# My Atlas 618 lathe restoration



## jster1963 (Nov 25, 2012)

Hi guys,
I’m restoring my father’s Atlas 618 and would like to share it with you and would LOVE any advice. This is my first machine tool restoration so forgive my ignorance. Oh yea, it my first post too.

This is how I got the lathe from my Dad.  The face plate was as rusty as the rest of the parts, but I put it in Evapo-rust.

I’m also posting videos on youtube if you want to follow me along.
http://www.youtube.com/watch?v=obvA83_EFPk


----------



## Richard King (Nov 25, 2012)

It looks like a lot of fun!  A student showed me how cool Evaporust worked last summer.  I have seen picture's  where a guy made a wood box a little bigger then his lathe and put a plastic sheet in it, set his lathe bed in and poured in he EVR and it came out looking like a new casting. ..after its cleaned up mic the bed and see how much wear there is and let us know.  Welcome to the site...everyone is here to help and have fun     Rich


----------



## dennis98277 (Nov 26, 2012)

would love to watch your journey because i have an old craftsman 109 that i am going to start restoring)


----------



## jster1963 (Nov 26, 2012)

Rich: Thank you very much.  I hate to show just how ignorant I am, but I have no idea how to mic a bed.  The only precision tool I have is a dial caliper.  The only experience I have with a lathe is my high school metal shop class.  35years ago;-)

I did clean up the bed ways and put a metal level on it.  It seems flat. (I know that doesn't mean much)
*dennis98277*: Thanks for watching and you get to see ALL of the "don't do that" stuff.  This is all new to me.......


----------



## chipmaker51 (Nov 26, 2012)

I have a similar Atlas/Craftsman lathe to this that I have used for many years. The accuracy isn't too good, but it's still better than the machinist that's running it (which would be me);.) It also has a bent leadscrew, so that kinda knocks out any threading. I was looking at your lathe, thinking of mine, and wondering if it could be converted with some sort of collet set up to take lamp pipe and thread 27 tpi? I also refurbish and build lamps on the side, and I usually thread my own lamp pipe. When you restore yours, I would like to follow along because I need to restore mine too.


----------



## jster1963 (Nov 26, 2012)

Chipmaker51: I'm not sure about the tpi. However, I'm been looking around the net on this machine and there are tons of guys using collets.

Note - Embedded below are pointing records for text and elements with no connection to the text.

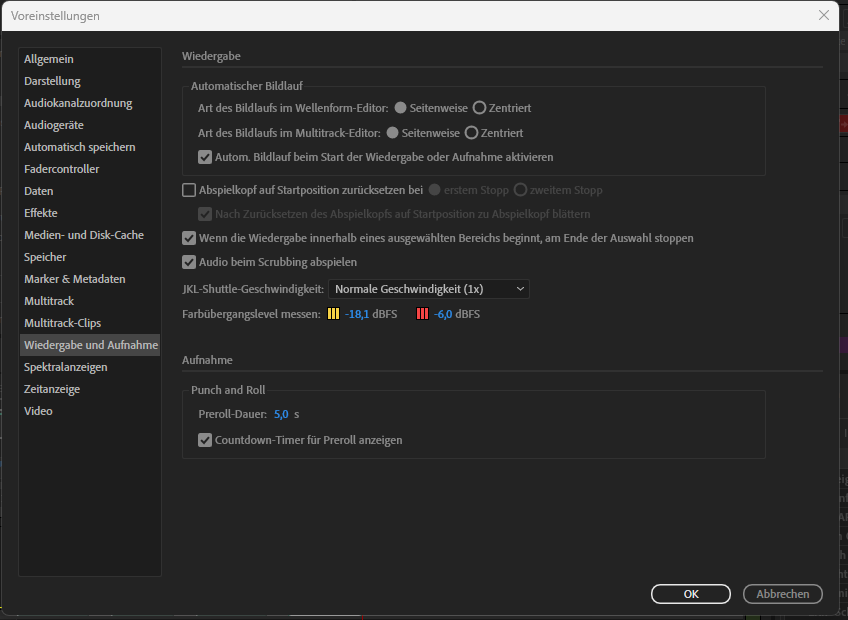Select 'Spektralanzeigen' in the sidebar

point(64,366)
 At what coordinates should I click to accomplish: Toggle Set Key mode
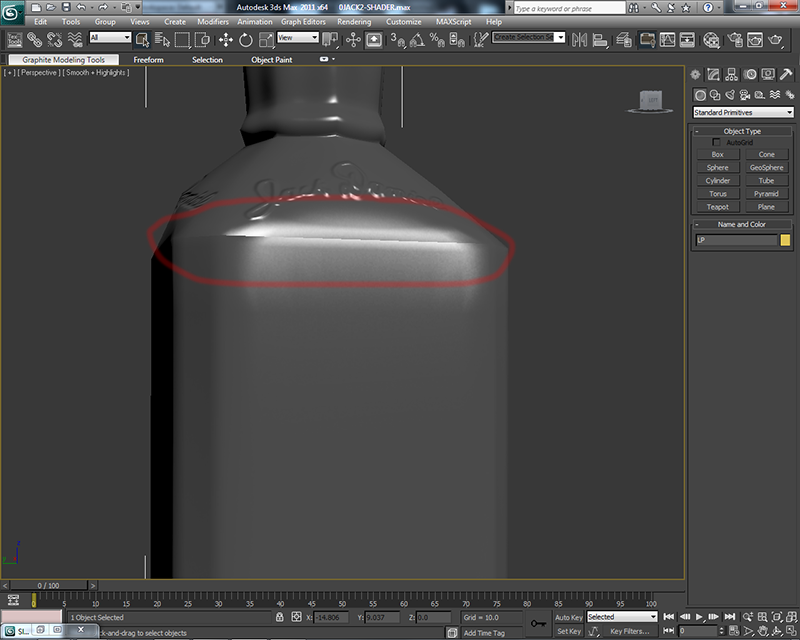tap(570, 631)
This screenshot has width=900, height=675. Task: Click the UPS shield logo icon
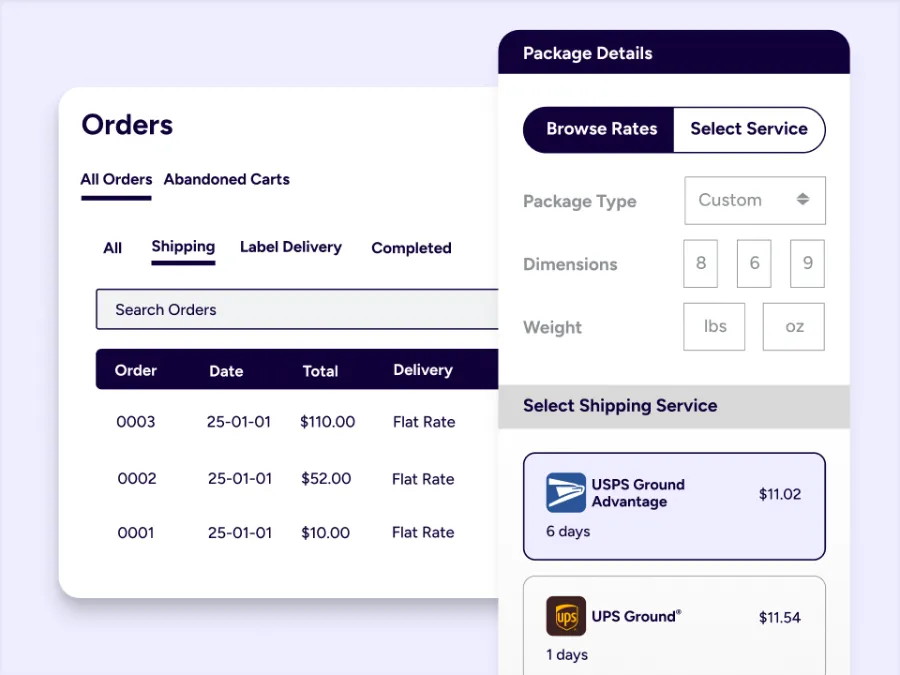566,617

This is my latest on the teardown and start of cleaning. The bed is put in an electrolysis tank and then the ways are cleaned with scotch brite and wd40.  In the photo I show one of the ways rite out of the tank, and one after cleaning with the wd40.  Also, those are new parts (compound rest stuff) I got from ebay.


----------



## jster1963 (Nov 27, 2012)

Hey boys and girls,

I'm going to move this restoration over to the [h=2]ATLAS & ATLAS-CLAUSING MACHINES Forum here.

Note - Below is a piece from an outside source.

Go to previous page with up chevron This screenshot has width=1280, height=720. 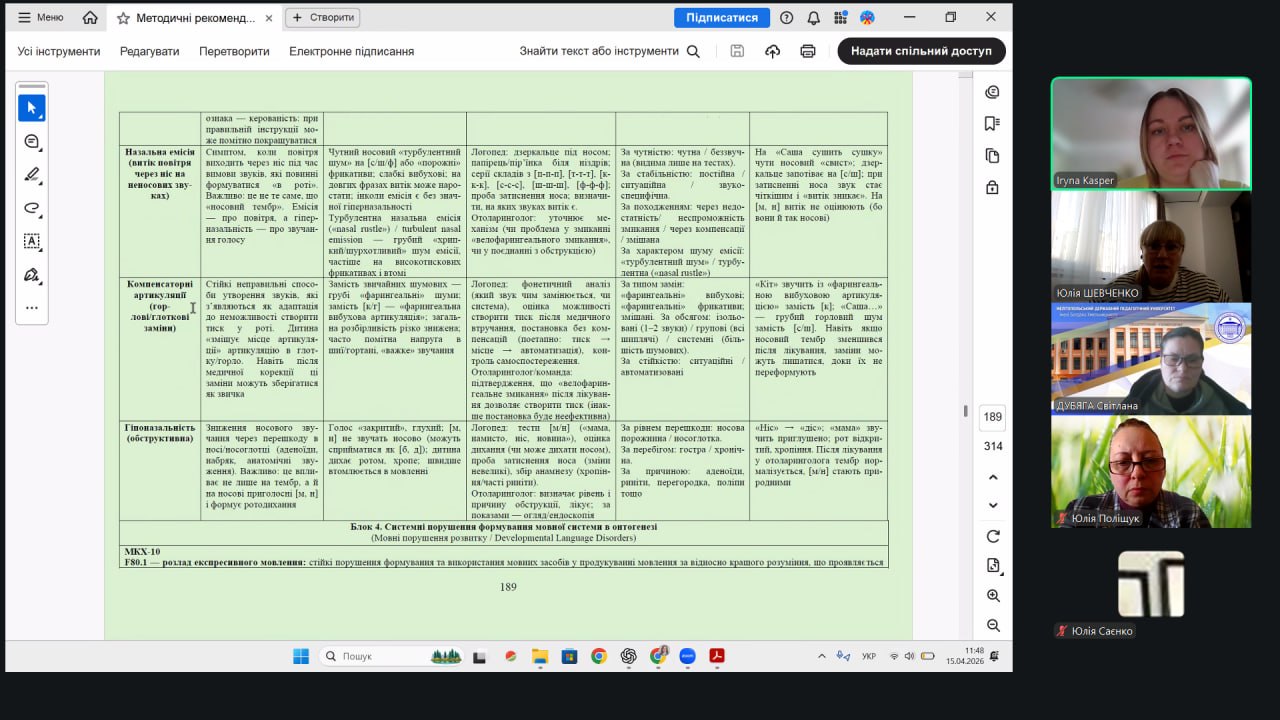point(993,477)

*I think I will get more Atlas guys help there.  I'm going to try to copy and paste these postings. Thank you very much........*[/h]


----------



## Richard King (Nov 28, 2012)

jster1963 said:


> Hey boys and girls,
> 
> I'm going to move this restoration over to the *ATLAS & ATLAS-CLAUSING MACHINES Forum here.
> 
> I think I will get more Atlas guys help there.  I'm going to try to copy and paste these postings. Thank you very much........*




Good Luck there...  If I were you I would buy a set of 1", 2" and 3" of Micrometers on E-bay and go to a library and get a book how to read a Mic.
Once you learn how, you can get a more precise measurement.  If you have a dial indicator vernier that's a lot simpler then a old add up the number vernier.


----------



## jster1963 (Nov 29, 2012)

Richard King said:


> Good Luck there... If I were you I would buy a set of 1", 2" and 3" of Micrometers on E-bay and go to a library and get a book how to read a Mic.
> Once you learn how, you can get a more precise measurement. If you have a dial indicator vernier that's a lot simpler then a old add up the number vernier.



Excellent advice!  I do know how to read a mic, but not sure how to mic a lathe bed.  Also, I plan to get a set of mics as my budget (wife) allows;-)  I hope to be one of those guys that happen upon a great CL find of precision tools.  Once I have the lathe up and running (I hope soon), I'll have more of a need for the precision tools.

Thanks again.......jj


----------